Lagrange multipliers to optimize sum of cubes of roots of a quadratic 
If $\lambda \geq -2$ such that the sum of cubes of roots of the equation $x^2 + (2-\lambda )x + (10-\lambda) = 0$ is minimum, then the magnitude of difference of root is..?

Let roots be $\alpha $ and $\beta$, we wish to maximize $f(\alpha,\beta) = \alpha^3 + \beta^3$ under the constraint of $ \alpha + \beta = 2- \lambda $ and $\alpha \beta= 10 -\lambda$ , combining the constraints we get:
$$ \alpha + \beta + \alpha \beta = 8$$
Now apply lagrange multiplier equation, we get:
$$ 3 \alpha^2 = \mu ( 1 + \beta)$$
And,
$$ 3 \beta^2 = \mu ( 1 + \alpha)$$
Taking the ratio of the two equations:
$$ \frac{\alpha^2 }{\beta^2} = \frac{1+\beta}{1 + \alpha} \tag{1}$$
Substracting one on both sides:
$$ \frac{\alpha + \beta}{\beta^2} =  \frac{-1}{1+\alpha} \tag{2}$$
This leads to:
$$ \alpha + \beta + \alpha^2 + \alpha \beta  = - \beta^2$$
Hence,
$$ -12 = \alpha^2 + \beta^2$$
Now.. I am not sure what to do. One way is to ditch the lagrange multiplier approach and directly express the objective function in terms of $\lambda$ and minimize but is there a way to proceed further from the information we have?
 A: This is a solution without Lagrange Multiplier method. See my edit in the end for Lagrange Multiplier method.
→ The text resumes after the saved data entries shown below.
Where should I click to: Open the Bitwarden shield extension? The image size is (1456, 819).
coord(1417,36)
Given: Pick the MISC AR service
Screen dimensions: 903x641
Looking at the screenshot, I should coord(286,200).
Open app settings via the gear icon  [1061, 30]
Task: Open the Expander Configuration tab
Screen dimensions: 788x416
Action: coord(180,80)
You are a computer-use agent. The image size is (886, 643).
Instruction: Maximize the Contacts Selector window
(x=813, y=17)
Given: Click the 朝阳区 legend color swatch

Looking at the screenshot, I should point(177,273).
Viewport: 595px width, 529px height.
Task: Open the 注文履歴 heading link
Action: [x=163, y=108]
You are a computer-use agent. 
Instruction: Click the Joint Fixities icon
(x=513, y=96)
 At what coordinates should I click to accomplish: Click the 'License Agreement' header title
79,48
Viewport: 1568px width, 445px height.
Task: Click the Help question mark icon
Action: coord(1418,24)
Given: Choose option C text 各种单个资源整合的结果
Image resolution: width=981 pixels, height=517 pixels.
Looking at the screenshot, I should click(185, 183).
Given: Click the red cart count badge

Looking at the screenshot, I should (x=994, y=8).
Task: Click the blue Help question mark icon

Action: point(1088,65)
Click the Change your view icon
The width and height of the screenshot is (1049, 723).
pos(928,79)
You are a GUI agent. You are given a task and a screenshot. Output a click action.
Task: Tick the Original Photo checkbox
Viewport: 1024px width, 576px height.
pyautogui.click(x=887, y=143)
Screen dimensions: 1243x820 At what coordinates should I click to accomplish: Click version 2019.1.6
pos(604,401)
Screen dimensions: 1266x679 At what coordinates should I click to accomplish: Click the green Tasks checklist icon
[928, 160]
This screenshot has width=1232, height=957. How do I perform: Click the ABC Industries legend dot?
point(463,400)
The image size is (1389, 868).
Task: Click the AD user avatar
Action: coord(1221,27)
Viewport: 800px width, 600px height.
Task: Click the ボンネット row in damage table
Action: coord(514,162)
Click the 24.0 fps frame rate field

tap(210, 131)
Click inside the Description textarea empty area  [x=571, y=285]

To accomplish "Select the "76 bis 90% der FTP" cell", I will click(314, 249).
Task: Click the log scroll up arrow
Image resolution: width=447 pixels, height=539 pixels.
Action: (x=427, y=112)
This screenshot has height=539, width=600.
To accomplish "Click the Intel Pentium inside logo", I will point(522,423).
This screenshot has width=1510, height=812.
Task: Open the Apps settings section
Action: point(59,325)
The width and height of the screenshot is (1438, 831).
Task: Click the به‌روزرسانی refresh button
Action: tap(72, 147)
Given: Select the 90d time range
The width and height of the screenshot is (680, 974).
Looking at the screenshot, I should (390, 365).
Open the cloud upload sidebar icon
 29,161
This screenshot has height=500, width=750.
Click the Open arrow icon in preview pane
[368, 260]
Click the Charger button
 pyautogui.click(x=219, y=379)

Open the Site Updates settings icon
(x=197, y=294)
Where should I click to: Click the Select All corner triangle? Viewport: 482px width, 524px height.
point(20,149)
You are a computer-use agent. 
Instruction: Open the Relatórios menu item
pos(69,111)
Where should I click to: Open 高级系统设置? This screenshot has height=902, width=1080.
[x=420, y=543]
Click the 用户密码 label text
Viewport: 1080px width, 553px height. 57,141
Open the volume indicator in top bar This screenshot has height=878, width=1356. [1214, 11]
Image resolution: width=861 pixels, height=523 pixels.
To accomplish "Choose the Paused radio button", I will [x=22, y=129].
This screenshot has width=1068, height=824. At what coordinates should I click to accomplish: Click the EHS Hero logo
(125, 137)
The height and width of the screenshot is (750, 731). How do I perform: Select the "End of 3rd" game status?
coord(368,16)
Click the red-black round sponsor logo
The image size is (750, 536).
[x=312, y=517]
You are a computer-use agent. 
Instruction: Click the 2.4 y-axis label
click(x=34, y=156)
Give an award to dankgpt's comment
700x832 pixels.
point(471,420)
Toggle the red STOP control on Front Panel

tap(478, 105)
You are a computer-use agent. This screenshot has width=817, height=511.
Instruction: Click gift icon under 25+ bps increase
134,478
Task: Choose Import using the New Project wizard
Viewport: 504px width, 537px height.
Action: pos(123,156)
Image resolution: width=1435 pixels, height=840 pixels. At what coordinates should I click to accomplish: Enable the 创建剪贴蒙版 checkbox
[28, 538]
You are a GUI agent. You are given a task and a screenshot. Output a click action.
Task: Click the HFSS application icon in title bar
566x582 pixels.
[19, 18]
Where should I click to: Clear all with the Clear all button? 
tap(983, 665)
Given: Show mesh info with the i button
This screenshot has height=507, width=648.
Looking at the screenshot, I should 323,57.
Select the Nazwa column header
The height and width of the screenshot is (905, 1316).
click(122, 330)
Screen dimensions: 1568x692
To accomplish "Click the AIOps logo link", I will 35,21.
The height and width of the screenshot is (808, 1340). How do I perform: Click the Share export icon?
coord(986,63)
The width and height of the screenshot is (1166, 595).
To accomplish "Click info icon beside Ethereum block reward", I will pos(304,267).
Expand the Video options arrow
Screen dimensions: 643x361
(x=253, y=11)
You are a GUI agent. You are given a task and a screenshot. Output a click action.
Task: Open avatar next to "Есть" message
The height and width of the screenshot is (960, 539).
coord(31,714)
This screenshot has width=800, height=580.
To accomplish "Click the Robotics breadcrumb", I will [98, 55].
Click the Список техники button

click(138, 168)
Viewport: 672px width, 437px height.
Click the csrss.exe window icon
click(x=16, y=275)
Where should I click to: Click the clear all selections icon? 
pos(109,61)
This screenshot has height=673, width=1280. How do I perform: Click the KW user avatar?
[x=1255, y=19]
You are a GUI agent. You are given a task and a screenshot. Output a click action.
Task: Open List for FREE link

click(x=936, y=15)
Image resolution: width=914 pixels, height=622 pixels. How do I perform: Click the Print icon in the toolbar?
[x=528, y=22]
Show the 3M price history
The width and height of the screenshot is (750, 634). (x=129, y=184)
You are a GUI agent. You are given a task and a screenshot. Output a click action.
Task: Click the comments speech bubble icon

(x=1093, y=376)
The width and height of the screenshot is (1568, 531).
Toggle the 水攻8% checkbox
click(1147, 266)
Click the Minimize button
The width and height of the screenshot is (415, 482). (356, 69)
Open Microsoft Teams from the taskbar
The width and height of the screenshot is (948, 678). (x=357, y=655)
$\alpha + \beta = \lambda-2, \alpha\beta = 10 - \lambda$
$f(\alpha, \beta) = \alpha^3 + \beta^3 = (\alpha + \beta)^3 - 3 \alpha \beta(\alpha + \beta)$
So, $f(\alpha, \beta) = (\lambda-2)^3 - 3 (10-\lambda)(\lambda-2) = \lambda^3 - 3 \lambda^2 - 24 \lambda + 52$
Now we take derivative with respect to $\lambda$ and equate to $0$,
$\lambda^2 - 2\lambda-8 = 0 \implies \lambda = -2, 4$
Second derivative test confirms a local minima at $\lambda = 4$. We also observe that the function $f$ is monotonically decreasing for $\lambda \lt - 2$ and is monotonically increasing for $\lambda \gt 4$. So in the given domain $\lambda \geq - 2$, absolute minima occurs at $\lambda = 4$.
And so we have,
$\alpha + \beta = \lambda - 2 = 2, \alpha \beta = 10 - \lambda = 6$
Solving, $\alpha = 1 \pm i \sqrt 5, \beta = 1 \mp i \sqrt5$, which are complex roots of the quadratic for $\lambda = 4$.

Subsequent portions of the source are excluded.